Thursday, October 1, 2015


Desna, the goddess of dreams, and her butterfly-winged servants have been at the core of Golarion since its birth—Desna and a lyrakien even graced the second-ever issue of Pathfinder.  So it makes sense that an azata who serves the Great Dreamer would appear in a Bestiary devoted to mind monsters.  While Desna protects many travelers on many roads, uinujas protect mortals who travel in dreams from the predations of dreamthief hags, painajai demons, and worse.

In your campaign, uinujas are likely going to be PCs’ allies; their mind-spires might be one of the few safe places a dreaming self or Astral traveler can find shelter and protection.  But all azatas are mercurial, and uinujas are quick to combat those who trespass in Dream where they are not wanted, no matter what alignment it says on your character sheet.

Traveling in the Ethereal Plane, adventurers come across a phantom they have encountered before: a servitor of a spiritualist ally.  The phantom has been trapped here since his mistress’s dreaming mind was captured by a dreamthief hag.  He seeks the return of his mistress’s consciousness, but that mind is going on a strange journey.  Rather than the hag torturing the spiritualist’s mind or using it to power her magic, she has instead sold the dreamstone to a mercane who seems to have found a way to use dreams to power voidjammers.

Trapped outside the Dimension of Dreams and warped by long captivity in the kyton realms, the uinuja Recall the Blooming Nightshade is now Blade Belladonna.  Though not a demon yet, her spirit is blackening by the day (for instance, she already inflicts serious wounds instead of curing them).  Adventurers hoping to rehabilitate Blade Belladonna cannot simply return her to the Dreamlands, where she will only become one more nightmare creature, but must instead transport her all the way to Elysium to be tended to in the healing springs.

There are no angels or archons—or even gods—on Terpanor.  Priests and clerics have limited powers gained by praying to ancestral spirits and genii loci, entering into compacts with devils, or earning an azata’s favor.  But the gods, angels, and archons are not dead—they sleep.  And the uinujas will do anything to keep them dreaming, for their slumber holds the Abyss in repose as well.

Occult Bestiary 9

One idea I didn't explore is the fact that uinujas can't visit the Material Plane on their own and love stories about the planes in general.  A uinuja desperate to get to the real world might cause all kinds of trouble for PCs…
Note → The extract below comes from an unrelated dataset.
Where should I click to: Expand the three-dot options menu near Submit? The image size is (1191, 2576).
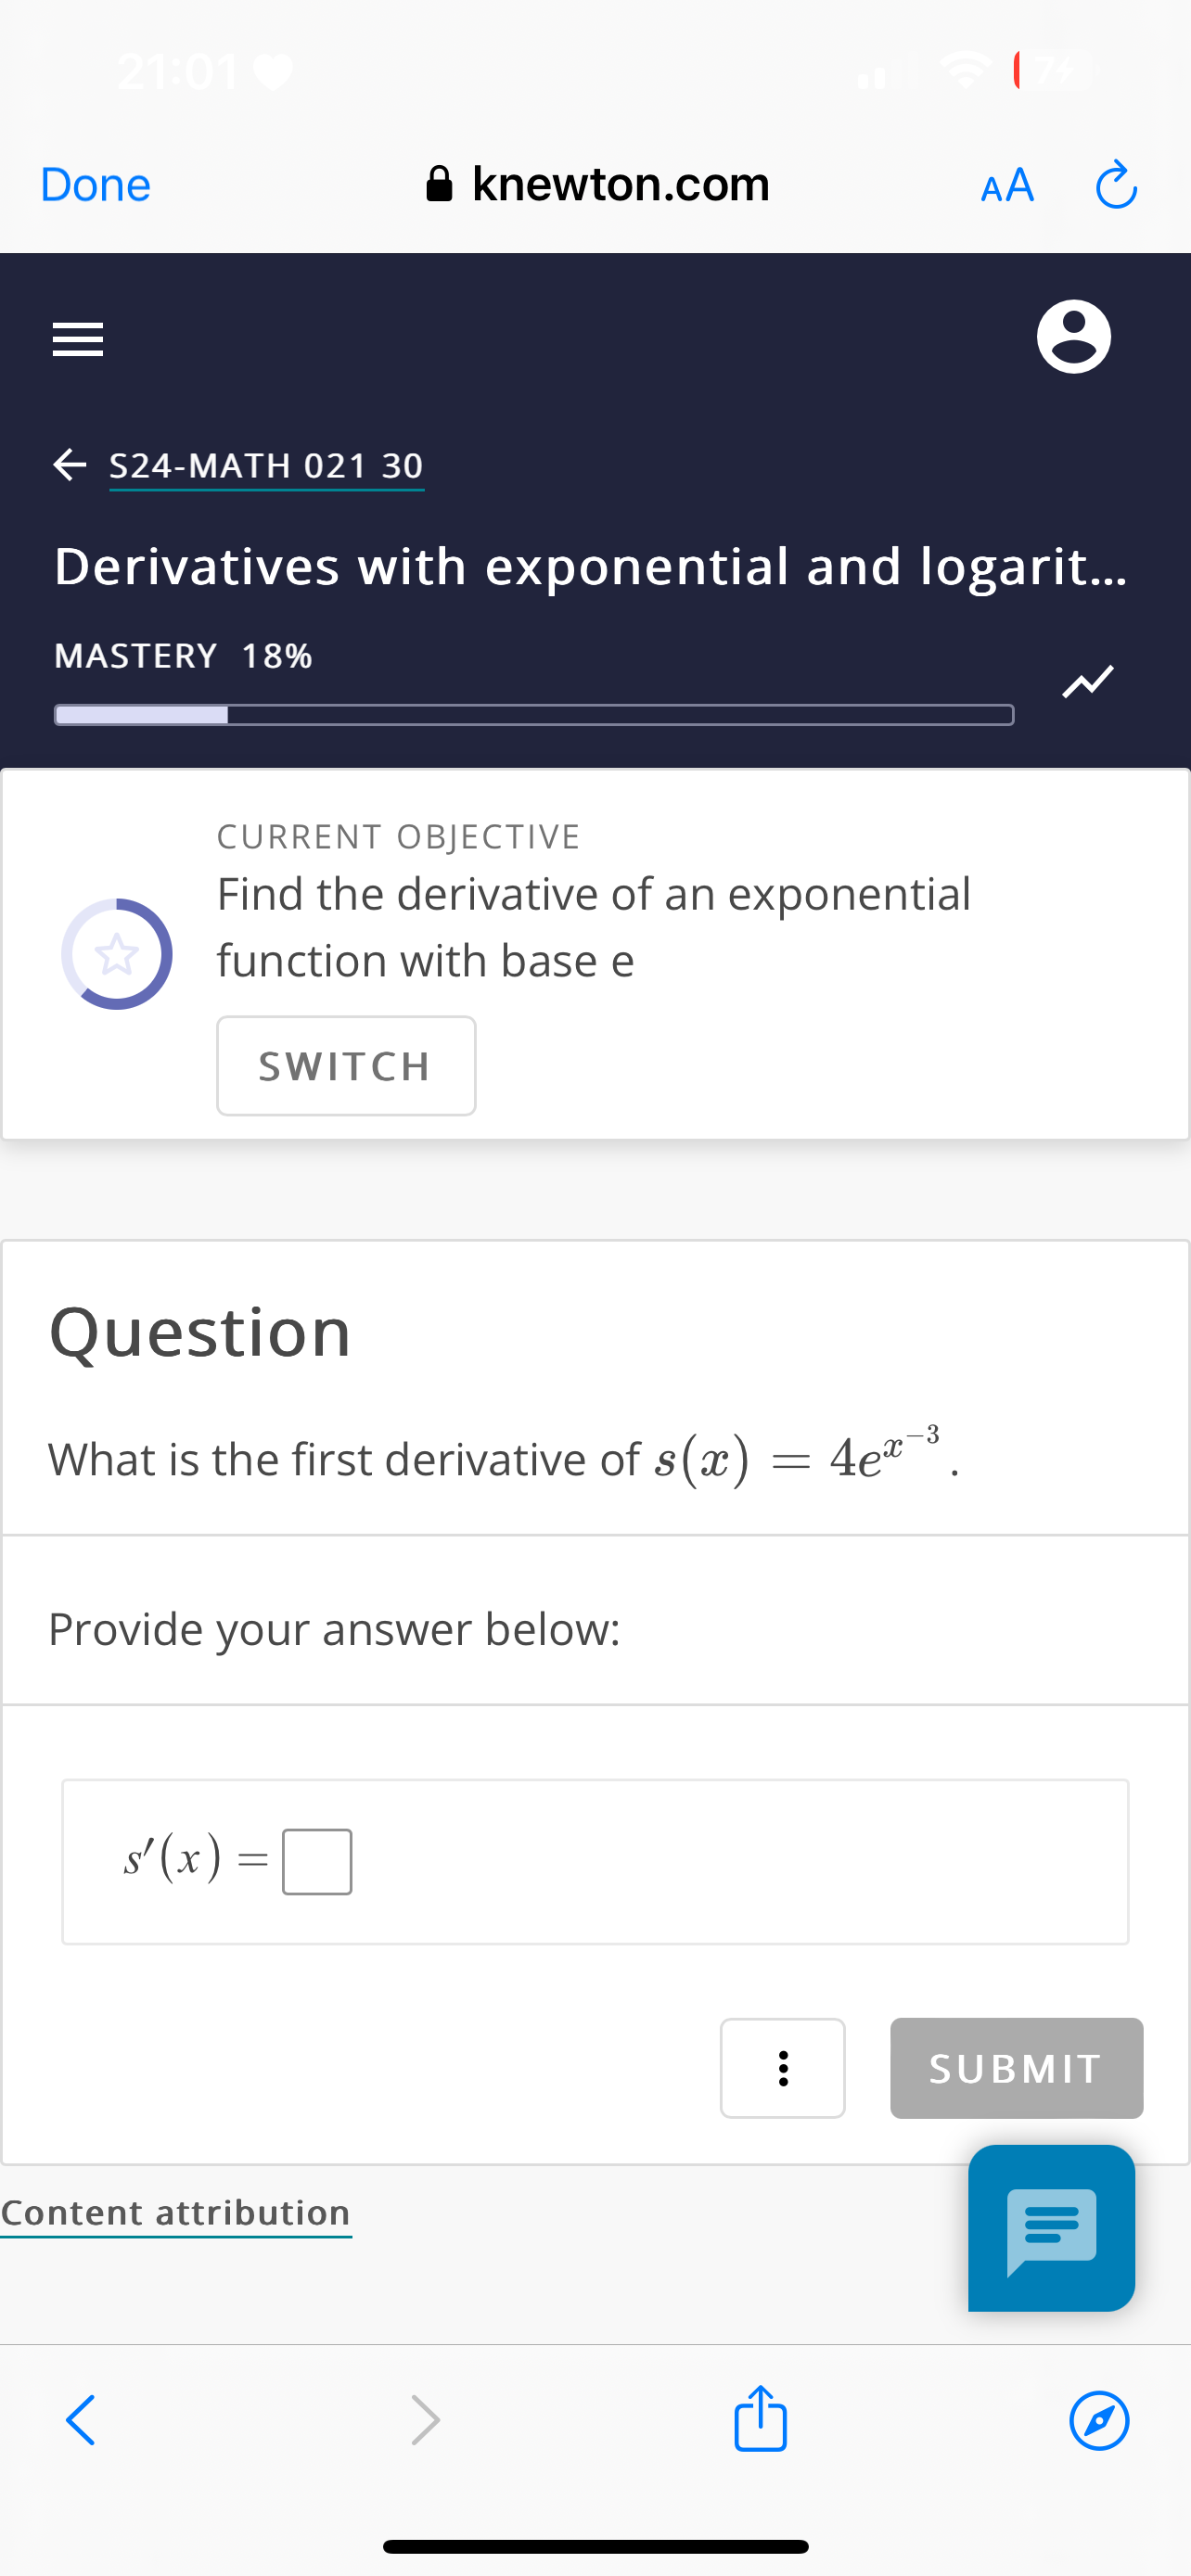click(x=783, y=2069)
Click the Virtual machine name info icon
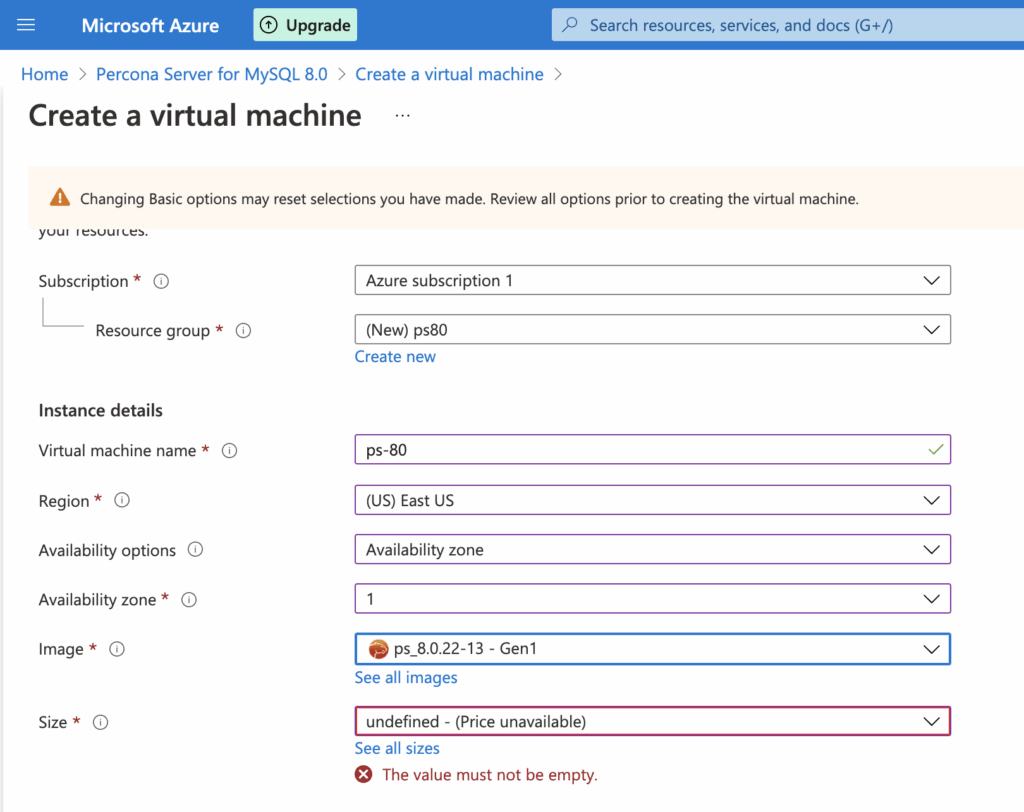1024x812 pixels. (229, 450)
Terpanor is a world on the back of a giant chelonian.  You can tell from the name.  #feartheturtle

Tumblr readers, Tychilarius now has a picture up.  Go see!  Blogger readers, I can’t edit posts without ruining them forever, so check the comments.

Regarding my message yesterday about going back to do monsters I missed, goluxexmachina wrote:

I am not sure if I’ve noticed every originally-skipped monster that you have since gone back and done… I recall there were a few I really wanted to see, though not what they are.
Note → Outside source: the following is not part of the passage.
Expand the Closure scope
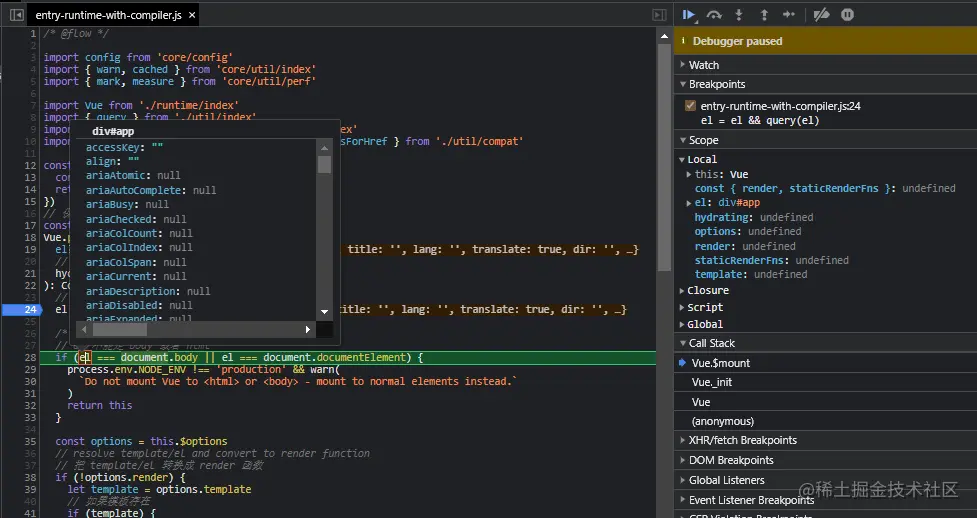977x518 pixels. [708, 291]
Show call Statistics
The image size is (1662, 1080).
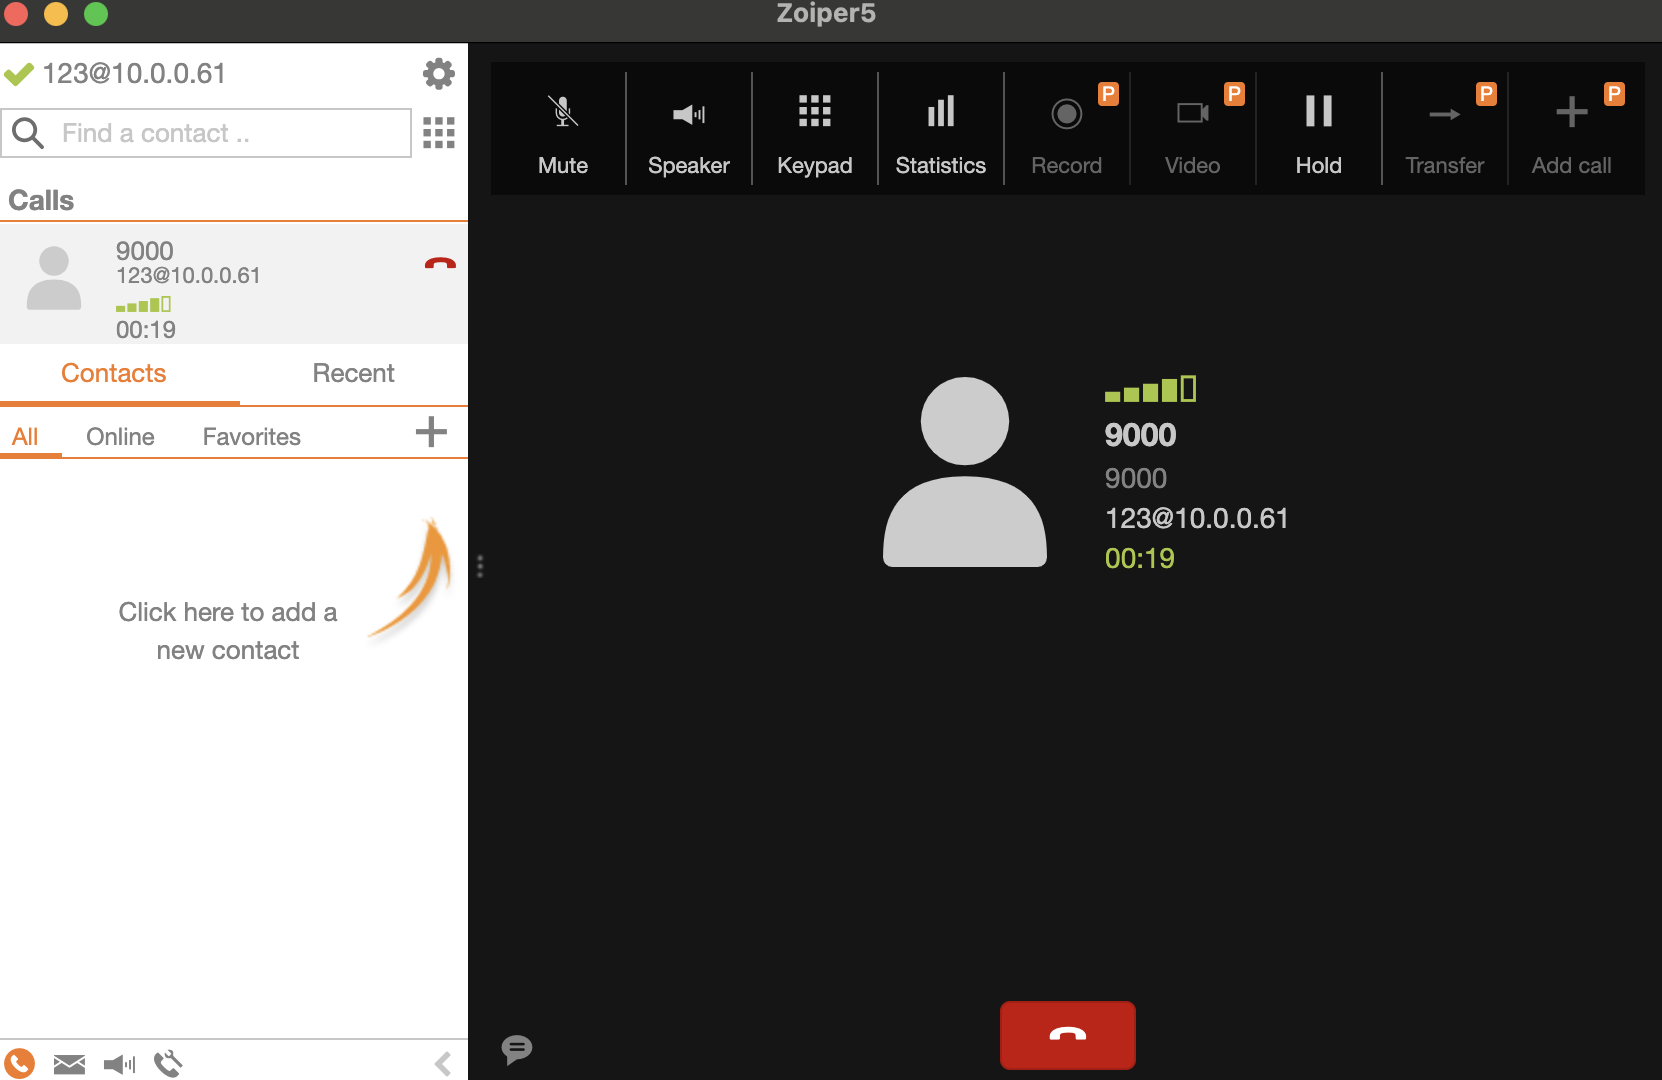[x=940, y=130]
God(ish?) news!  In most cases—at least recently, like the past two years or so—when I go back and fix a monster I also make sure to call it out in the latest entry, usually at the top of the post and usually in italics (which makes it easy to scan for in the archive).  I don't have a perfect record, but I’ve been pretty good about it.  Hope that helps!

Important message to my Millennial and post-Millennial readers:

(WAIT!  Don’t panic.  I’m a Millennial, too.  So I swear I’m not about to be a judgmental jerk.  But I’m just old enough that a lot of my thoughts/habits/references lean heavily Gen X.  Hence this next sentence…)
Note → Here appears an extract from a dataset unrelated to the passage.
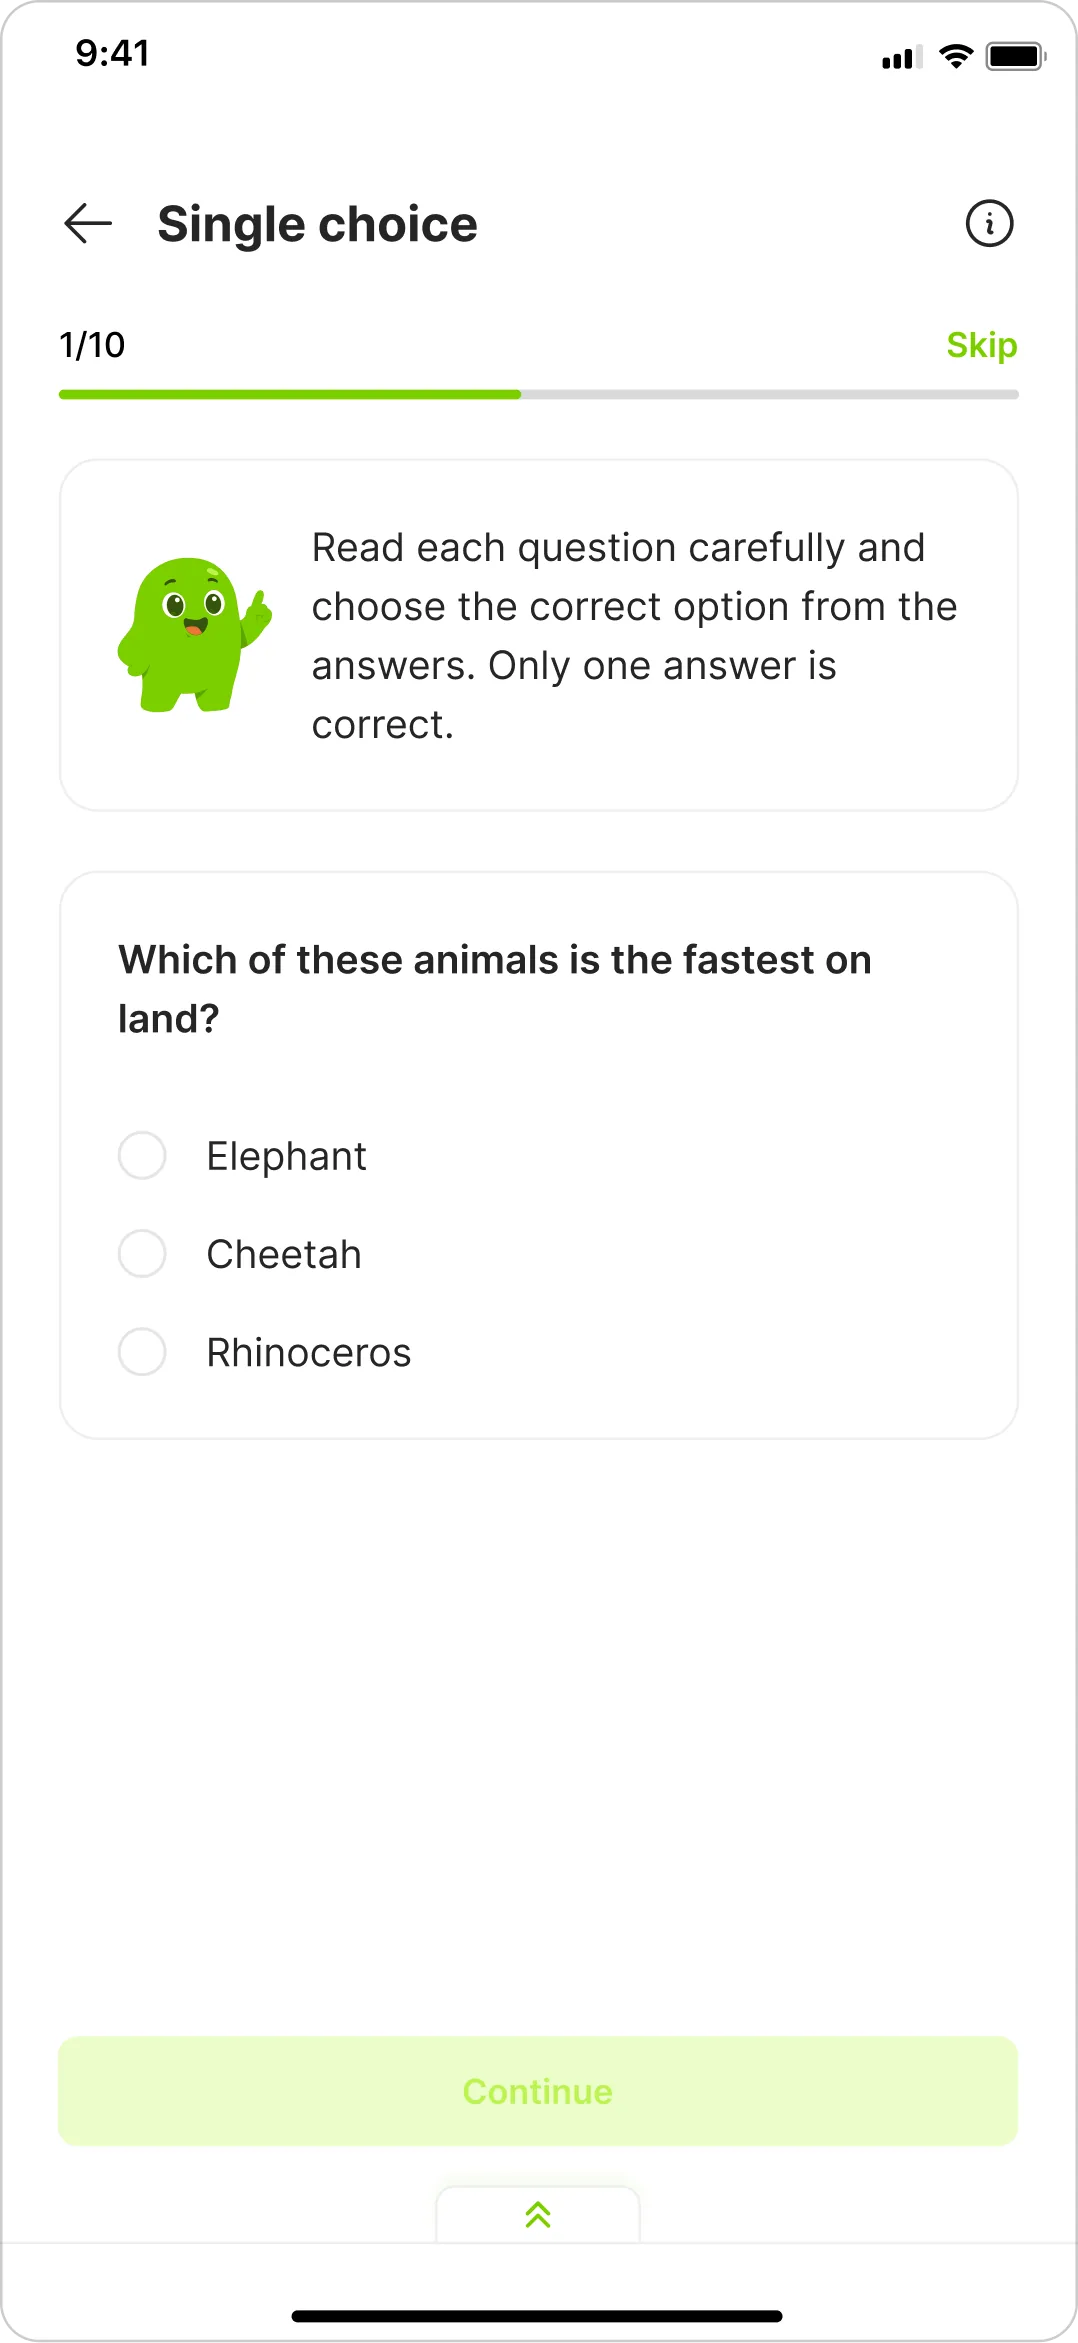Tap the cellular signal bars icon
Screen dimensions: 1078x2343
coord(901,58)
I promise it is okay to just pick up the phone and call.

I write this because of this Reddit thread re: Paizo customer service, which literally left me Jean-Luc Picard-facepalming due to all the references to email attempts and forum posts.

Paizo’s customer service is awesome.  Their reps are super nice and have never once failed to resolve my (rare) issues on the first call, within five minutes.  (Okay, maybe once, because they were personally calling the warehouse team and the third-party publisher to make sure the fancy-schmancy hardcover I wanted was still in stock.  Then they called me back.)

If you have a problem with your Paizo order or delivery, fixing it is honestly that simple.  No emails.  No forum threads.  No waiting. 

Just. Call.

Now if you need me, I’ll go back to yelling at clouds.